I did find the the back right wheel has a 1/8 inch toe out and the left back may br 1/4 inch toe out but I need to recheck that
--------------------------------------------
here are some new numbers
Set up a string line 3 inches off the end of the lug bolts back to front
back right at back edge of rim was 67 mm front edge of rim was 70.5 mm This is toe out.
back left at back edge of rim was 70 mm front edge of rim was 73 mm This is also toe out.
Any suggestions?
 
Last edited:
I did find the the back right wheel has a 1/8 inch toe out and the left back may br 1/4 inch toe out but I need to recheck that

If you are using the string method as referenced in one of the posts above you have to first make sure your wheels aren't bent. I like to lift the vehicle and mark a center line on the tire with chalk while spinning the wheel. This not only assures a line on a plane perpendicular to the axle it increases the radius of the measurement point increasing your accuracy. I didn't read the entire article so this may be redundant - it's also a good idea to move the car back and forth a few times on the ground after doing any adjusting to let everything settle into place before measuring.

If the car is crabbing down the road it's often due to a rear axle that is not square with the chassis. To double check this a quick measurement from a fixed point (tip of the rocker panel for example) on the front of the vehicle to the center line of the rear axle on each side should illuminate any problems.
 
Is the spidget track the same front to back? Some cars are not and I don't remember for sure. If the track is the same then a tow out on the rear wheel's is almost an impossibility! Further checking is required and I would set front at a little tow in. Much easier driving. I set tow with a couple of 1X4s 8 feet long. Just set them up against the front wheels and measure right in front of the wheels and then at the ends of the boards. I then flip them and do it again to account for any warp.

Kurt.
 
Is the spidget track the same front to back? Some cars are not and I don't remember for sure. If the track is the same then a tow out on the rear wheel's is almost an impossibility! Further checking is required and I would set front at a little tow in. Much easier driving. I set tow with a couple of 1X4s 8 feet long. Just set them up against the front wheels and measure right in front of the wheels and then at the ends of the boards. I then flip them and do it again to account for any warp.

Kurt.
I will put it back on the lift and check
Thanks
sim
 
Spridgets have a wider track on the front IIRC.
 
Disc wheel track is 3' 10 5/16" front and 3' 8 3/4" rear, wires are 3' 10 5/16" and 3' 9 1/4".
Rut
 
That's what I thought!
Explains the tow out and means that a little more tow in needs to be applied to the front with the string method.

Kurt.
 
That's what I thought!
Explains the tow out and means that a little more tow in needs to be applied to the front with the string method.

Kurt.

No, the strings just need to be set up carefully.

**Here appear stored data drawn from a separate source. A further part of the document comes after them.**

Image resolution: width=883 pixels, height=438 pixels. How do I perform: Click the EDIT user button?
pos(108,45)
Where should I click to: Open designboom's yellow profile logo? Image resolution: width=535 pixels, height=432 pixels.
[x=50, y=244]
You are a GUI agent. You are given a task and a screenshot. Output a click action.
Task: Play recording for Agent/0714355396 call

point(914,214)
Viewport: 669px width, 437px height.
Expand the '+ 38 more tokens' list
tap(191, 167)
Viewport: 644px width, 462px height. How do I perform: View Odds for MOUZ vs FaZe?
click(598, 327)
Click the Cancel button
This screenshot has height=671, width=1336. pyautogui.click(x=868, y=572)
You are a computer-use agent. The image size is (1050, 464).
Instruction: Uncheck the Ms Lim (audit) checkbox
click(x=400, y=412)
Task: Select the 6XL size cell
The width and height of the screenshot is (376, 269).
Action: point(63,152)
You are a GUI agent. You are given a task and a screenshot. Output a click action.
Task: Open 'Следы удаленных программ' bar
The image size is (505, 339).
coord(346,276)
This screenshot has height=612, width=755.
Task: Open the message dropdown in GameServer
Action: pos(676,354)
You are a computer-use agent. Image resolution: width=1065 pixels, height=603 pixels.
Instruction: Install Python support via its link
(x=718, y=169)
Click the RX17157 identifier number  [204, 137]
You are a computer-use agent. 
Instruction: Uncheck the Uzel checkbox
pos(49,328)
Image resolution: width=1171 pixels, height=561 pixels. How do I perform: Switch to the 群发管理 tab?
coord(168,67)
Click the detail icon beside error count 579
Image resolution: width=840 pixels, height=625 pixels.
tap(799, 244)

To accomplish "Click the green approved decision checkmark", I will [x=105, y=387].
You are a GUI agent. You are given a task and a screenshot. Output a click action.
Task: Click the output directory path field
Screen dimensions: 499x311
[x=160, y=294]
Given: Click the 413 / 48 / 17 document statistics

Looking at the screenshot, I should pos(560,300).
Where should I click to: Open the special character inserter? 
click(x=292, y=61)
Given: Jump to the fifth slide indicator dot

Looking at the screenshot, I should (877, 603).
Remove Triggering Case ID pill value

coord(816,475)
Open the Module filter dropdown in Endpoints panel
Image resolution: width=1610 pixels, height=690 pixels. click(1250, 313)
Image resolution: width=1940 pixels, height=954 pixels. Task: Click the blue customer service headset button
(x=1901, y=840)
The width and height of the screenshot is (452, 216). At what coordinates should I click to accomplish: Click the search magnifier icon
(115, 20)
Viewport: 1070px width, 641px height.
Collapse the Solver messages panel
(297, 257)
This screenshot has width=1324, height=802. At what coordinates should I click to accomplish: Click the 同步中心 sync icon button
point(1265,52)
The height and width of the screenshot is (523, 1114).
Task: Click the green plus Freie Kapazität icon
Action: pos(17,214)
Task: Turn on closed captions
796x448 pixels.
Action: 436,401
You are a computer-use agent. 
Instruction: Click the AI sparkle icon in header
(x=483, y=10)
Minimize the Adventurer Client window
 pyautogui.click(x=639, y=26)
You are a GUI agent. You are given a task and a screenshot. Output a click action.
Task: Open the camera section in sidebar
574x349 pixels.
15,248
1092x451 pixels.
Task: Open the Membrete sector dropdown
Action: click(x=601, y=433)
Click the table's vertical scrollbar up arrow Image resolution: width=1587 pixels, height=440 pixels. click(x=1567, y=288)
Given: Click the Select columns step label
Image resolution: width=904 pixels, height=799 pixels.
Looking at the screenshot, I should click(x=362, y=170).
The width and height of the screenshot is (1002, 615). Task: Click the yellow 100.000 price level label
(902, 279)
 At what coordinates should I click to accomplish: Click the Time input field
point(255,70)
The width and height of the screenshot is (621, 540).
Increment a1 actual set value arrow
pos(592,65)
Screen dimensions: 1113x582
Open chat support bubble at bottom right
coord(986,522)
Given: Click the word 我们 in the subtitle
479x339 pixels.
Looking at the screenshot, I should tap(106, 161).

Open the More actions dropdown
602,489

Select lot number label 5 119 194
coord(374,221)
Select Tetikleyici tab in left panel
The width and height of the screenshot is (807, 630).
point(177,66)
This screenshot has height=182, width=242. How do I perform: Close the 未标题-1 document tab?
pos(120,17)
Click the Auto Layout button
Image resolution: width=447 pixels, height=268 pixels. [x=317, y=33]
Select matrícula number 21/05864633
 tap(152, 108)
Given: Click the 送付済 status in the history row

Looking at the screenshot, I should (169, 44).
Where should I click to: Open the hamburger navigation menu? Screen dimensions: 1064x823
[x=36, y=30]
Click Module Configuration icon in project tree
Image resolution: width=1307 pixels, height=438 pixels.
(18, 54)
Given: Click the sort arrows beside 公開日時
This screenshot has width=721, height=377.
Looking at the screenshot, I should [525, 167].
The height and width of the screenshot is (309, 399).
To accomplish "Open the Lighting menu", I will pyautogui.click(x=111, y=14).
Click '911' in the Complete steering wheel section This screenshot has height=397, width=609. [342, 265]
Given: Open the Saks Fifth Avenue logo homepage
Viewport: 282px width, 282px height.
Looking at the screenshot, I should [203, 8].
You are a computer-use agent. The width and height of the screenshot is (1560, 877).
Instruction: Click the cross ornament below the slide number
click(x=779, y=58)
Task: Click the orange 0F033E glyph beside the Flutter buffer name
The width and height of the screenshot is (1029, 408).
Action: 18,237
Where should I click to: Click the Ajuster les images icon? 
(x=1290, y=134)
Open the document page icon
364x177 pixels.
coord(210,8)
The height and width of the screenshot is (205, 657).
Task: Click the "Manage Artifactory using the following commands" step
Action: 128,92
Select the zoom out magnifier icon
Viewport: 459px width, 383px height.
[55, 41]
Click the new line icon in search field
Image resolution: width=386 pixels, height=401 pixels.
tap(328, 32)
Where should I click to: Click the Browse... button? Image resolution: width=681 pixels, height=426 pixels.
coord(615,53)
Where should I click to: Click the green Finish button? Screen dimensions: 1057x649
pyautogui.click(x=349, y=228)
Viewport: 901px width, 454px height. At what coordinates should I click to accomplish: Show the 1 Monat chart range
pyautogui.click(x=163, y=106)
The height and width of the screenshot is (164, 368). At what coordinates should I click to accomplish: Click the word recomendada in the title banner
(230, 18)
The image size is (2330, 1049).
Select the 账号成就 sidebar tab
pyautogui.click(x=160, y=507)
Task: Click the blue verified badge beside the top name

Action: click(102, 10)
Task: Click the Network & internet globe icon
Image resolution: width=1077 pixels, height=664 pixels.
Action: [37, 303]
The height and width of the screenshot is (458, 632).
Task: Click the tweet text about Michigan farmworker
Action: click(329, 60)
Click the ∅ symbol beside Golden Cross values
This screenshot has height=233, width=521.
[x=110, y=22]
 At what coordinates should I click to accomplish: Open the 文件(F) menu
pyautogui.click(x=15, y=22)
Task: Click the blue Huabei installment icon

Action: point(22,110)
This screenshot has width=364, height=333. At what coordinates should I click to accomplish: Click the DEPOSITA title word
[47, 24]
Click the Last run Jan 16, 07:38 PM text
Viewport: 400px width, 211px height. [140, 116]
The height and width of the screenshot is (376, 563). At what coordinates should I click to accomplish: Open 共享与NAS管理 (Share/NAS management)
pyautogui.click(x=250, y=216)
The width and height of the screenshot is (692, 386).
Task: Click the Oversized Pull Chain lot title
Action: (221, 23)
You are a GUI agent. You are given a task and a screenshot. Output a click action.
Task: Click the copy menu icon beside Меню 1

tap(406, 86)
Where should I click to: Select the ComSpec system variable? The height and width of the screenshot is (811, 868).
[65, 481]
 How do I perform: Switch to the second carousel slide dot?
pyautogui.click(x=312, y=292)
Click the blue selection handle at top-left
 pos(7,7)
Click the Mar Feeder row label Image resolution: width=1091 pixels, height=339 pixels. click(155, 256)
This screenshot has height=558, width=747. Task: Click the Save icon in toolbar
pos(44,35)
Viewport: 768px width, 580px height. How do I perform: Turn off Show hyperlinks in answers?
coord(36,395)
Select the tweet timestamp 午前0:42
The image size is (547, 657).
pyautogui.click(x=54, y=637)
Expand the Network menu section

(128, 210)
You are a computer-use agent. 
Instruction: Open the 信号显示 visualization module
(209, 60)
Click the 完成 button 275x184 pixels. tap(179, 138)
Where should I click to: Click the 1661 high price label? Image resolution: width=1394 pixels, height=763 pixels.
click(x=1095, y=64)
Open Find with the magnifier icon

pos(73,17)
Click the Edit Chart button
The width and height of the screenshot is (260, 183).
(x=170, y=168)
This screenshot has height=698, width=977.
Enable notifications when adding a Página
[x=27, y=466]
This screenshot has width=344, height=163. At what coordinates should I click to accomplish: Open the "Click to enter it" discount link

When you measure the string "box" that you build to do the string method, you have to account for that difference in track. You need to make a string box where the sides are perfectly parallel to each other -- so you need to do a bit of math to figure things out. Once that string box is set up, the tow in amount can be measured accurately. It's not that hard to do, just requires a bit of thinking and some careful measuring.

Basically, the string will be closer to the front wheel than it is to the rear wheel (by half of the difference between the front and rear track) since the front track is wider. Takes a few fussy minutes to measure and slide the strings into place, but it's not difficult.
 
he RighAx.jpgAxeleft.jpgHere is the toe in problem on the back right. should I just buy a good used axel dif or get this one straightened? would this cause a crab to the left?